Final days of this extraordinary program – and like any experience where one is totally immersed learning takes place in so many places and in so many ways……….so for me it was as important to walk the streets, to observe the people, to smell the air, to taste the food and to listen to the sounds! It was as important to do this in the market place, in the cafes and out in the desert! It was important to see families on the beach, around the Shabbat table and vitally in their own communities…………….and so many communities there are, all with their own unique richness!
If one finds the means so many collaborations could take place – study in the desert University concentrating upon ecology, sustainability or residential living!
Study the wonderful landscaped boulevard of Tel Aviv where families and individuals recreate with fitness equipment available to all.
Collaborations involving youth projects, integration of new communities, leadership development or integration of play mates across cultures! Learning together about the need for new learning environments!
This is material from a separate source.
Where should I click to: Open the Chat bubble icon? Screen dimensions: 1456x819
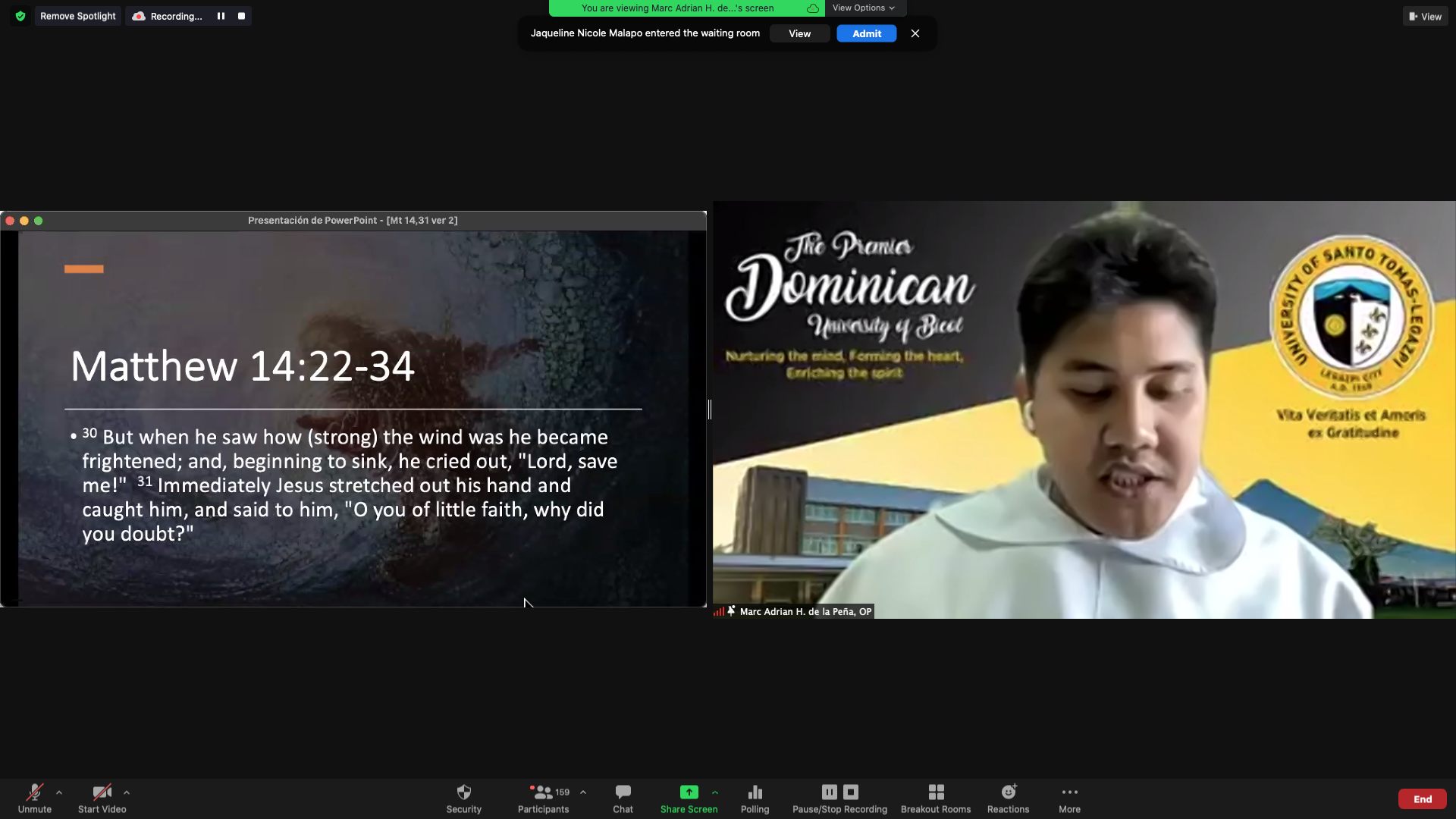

Study the road works multiplying quickly! Gain a greater understanding of the army processes in terms of developing youth responsibility. There is no end to the manner and number of ways countries can learn from one another!
Most importantly gain an understanding of other people, cultures and countries!
My program was put together by a person who obviously understood education! I am most grateful to Hezki for the time, consideration and commitment he made to ensuring I had the most amazing professional learning experience! This program combined with two exceptionally knowledgeable and most delightful host/companion/guides, Roly and Zel, made each day memorable. Warm friendships were formed and fun was had!
In a very tiny way, insignificant on the grand scale, but significant in so many ways, I feel I have achieved new insights which I can contribute to in a wide range of situations. I will share my learning with great willingness and with the obvious knowledge that “my lens” though small was a privileged view!